It’s tricky to explain Renee Zellweger’s new Netflix show What/If to somebody who hasn’t seen it, because it’s an exercise in diametrically opposed contradictions. It’s a sexy thriller, even though it’s about as sexy as slow-transit constipation. Its unique selling point is that it follows the consequences of actions, even though that also describes every single story ever told by anyone in the entire history of humankind. It’s a television series, even though its title is punctuated like a sub-tier early noughties boyband.
And most importantly, I can’t stop watching it, even though I hate it.
What I can say with confidence is that What/If is trash. The pilot episode was directed by the man who directed Sharon Stone’s 1993 boobathon Sliver, who appears to have been preserved in amber ever since the moment that film wrapped. The characters, the dialogue, the sets and costumes and music are all firmly in mid-90s, low-budget erotic thriller territory, and there’s barely a concession to modernity to be found anywhere. It’s confusing, too; the second scene takes place a year after the first scene, but the third scene takes place three days before the second scene. What’s more, almost all of the episode’s establishing shots take place during a thunderstorm for some genuinely unfathomable reason.

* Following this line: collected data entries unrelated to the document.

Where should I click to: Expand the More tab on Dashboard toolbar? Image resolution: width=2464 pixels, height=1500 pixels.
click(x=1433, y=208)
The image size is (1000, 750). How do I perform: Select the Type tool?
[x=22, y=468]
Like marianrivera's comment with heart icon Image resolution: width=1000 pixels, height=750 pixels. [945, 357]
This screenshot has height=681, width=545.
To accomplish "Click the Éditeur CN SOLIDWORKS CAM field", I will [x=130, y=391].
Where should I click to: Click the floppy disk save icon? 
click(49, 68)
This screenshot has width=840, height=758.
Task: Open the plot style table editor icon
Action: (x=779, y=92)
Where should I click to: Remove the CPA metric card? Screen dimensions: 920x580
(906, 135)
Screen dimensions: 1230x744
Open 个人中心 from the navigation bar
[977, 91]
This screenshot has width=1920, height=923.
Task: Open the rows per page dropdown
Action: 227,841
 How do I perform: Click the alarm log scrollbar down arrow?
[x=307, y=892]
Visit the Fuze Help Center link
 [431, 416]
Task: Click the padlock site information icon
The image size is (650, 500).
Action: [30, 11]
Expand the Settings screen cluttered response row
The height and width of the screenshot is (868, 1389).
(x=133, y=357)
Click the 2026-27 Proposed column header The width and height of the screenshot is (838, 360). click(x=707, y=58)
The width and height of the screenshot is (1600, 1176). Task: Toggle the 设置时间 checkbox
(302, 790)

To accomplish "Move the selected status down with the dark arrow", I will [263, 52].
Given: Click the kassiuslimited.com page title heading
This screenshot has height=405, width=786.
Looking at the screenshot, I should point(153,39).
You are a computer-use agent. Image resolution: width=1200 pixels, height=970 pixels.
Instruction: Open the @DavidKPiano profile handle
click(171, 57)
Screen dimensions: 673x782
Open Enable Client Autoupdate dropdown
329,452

One of the lead characters runs a struggling molecular sequencing company, despite being so aggressively stupid that it’s a wonder she ever figured out cutlery. The profession is an afterthought – clearly, nobody from the writer down cares a jot about the nuts and bolts of molecular sequencing – but it adds a vaguely futuristic sheen to the series, giving it shades of a Hallmark Channel Black Mirror reboot.
Taken on the surface, What/If looks like a grand error; like another Cloverfield Paradox sold off to Netflix in a fire sale because its studio couldn’t believe what a clunker it was. But that’s the weird thing about What/If. I think – and I might be wrong, because this is pure conjecture – that its trashiness might actually be sort of deliberate.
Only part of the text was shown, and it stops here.